> [Document]:
>> START
# Structured IDs

## Overview

The Structured ID Detection rule type enables detection and handling of structured identifiers such as credit cards, IBAN, SWIFT/BIC codes, and national IDs. Unlike simple regex patterns, this rule uses **checksum/format validation** to reduce false positives.

**Ideal for:**

* Credit card number detection (PCI DSS compliance)
* International Bank Account Number (IBAN) detection
* SWIFT/BIC code detection
* National ID number detection (tax IDs, social security numbers)

## How It Works

1. Candidate tokens are extracted using pattern matching
2. Tokens are normalized (remove spaces/dashes, uppercase)
3. Checksum/format validation is applied per ID type
4. Valid IDs are masked or used to block/allow the message
5. Metadata includes type detected, normalized value, and checksum status

## Supported ID Types

### Financial Identifiers

#### Credit Cards (Luhn Algorithm)

* **Visa**: 13-16 digits starting with 4
* **Mastercard**: 16 digits starting with 51-55 or 2221-2720
* **American Express**: 15 digits starting with 34 or 37
* **Discover**: 16 digits starting with 6011 or 65
* **Diners Club**: 14 digits starting with 300-305, 36, or 38
* **JCB**: 15-16 digits starting with 2131, 1800, or 35

Validation: ISO/IEC 7812-1 Luhn algorithm

#### IBAN (ISO 13616)

Supported countries include: Germany (DE), UK (GB), France (FR), Spain (ES), Italy (IT), Netherlands (NL), Belgium (BE), Switzerland (CH), Austria (AT), and 60+ more.

Validation: MOD-97-10 check digit calculation

#### SWIFT/BIC (ISO 9362)
>> END
> [Supplied material]:
>> START
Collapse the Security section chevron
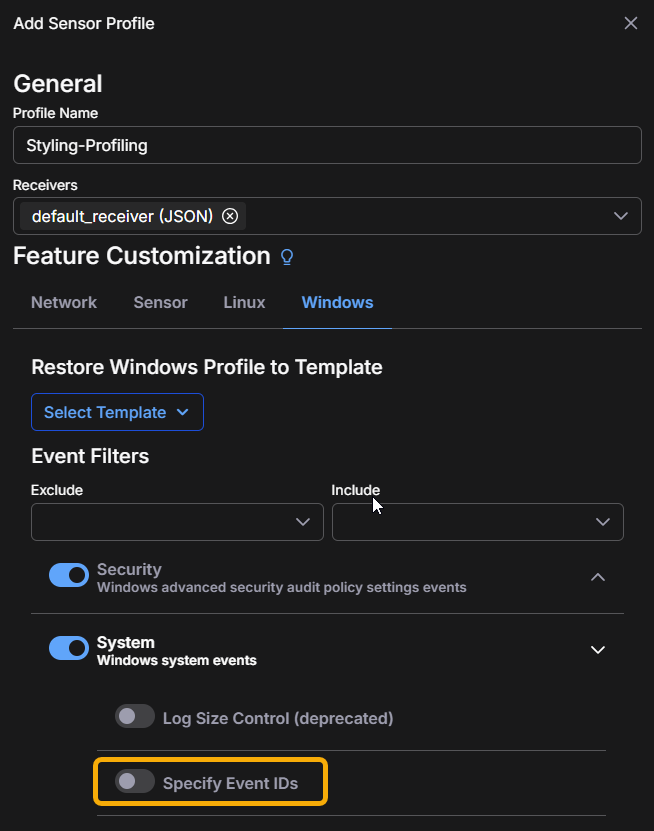The image size is (654, 831). coord(598,577)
>> END
> [What is required]: Reproduce the Structured IDs text word for word, from its top heading through the final heading shown.

> [Output below]:
# Structured IDs

## Overview

The Structured ID Detection rule type enables detection and handling of structured identifiers such as credit cards, IBAN, SWIFT/BIC codes, and national IDs. Unlike simple regex patterns, this rule uses **checksum/format validation** to reduce false positives.

**Ideal for:**

* Credit card number detection (PCI DSS compliance)
* International Bank Account Number (IBAN) detection
* SWIFT/BIC code detection
* National ID number detection (tax IDs, social security numbers)

## How It Works

1. Candidate tokens are extracted using pattern matching
2. Tokens are normalized (remove spaces/dashes, uppercase)
3. Checksum/format validation is applied per ID type
4. Valid IDs are masked or used to block/allow the message
5. Metadata includes type detected, normalized value, and checksum status

## Supported ID Types

### Financial Identifiers

#### Credit Cards (Luhn Algorithm)

* **Visa**: 13-16 digits starting with 4
* **Mastercard**: 16 digits starting with 51-55 or 2221-2720
* **American Express**: 15 digits starting with 34 or 37
* **Discover**: 16 digits starting with 6011 or 65
* **Diners Club**: 14 digits starting with 300-305, 36, or 38
* **JCB**: 15-16 digits starting with 2131, 1800, or 35

Validation: ISO/IEC 7812-1 Luhn algorithm

#### IBAN (ISO 13616)

Supported countries include: Germany (DE), UK (GB), France (FR), Spain (ES), Italy (IT), Netherlands (NL), Belgium (BE), Switzerland (CH), Austria (AT), and 60+ more.

Validation: MOD-97-10 check digit calculation

#### SWIFT/BIC (ISO 9362)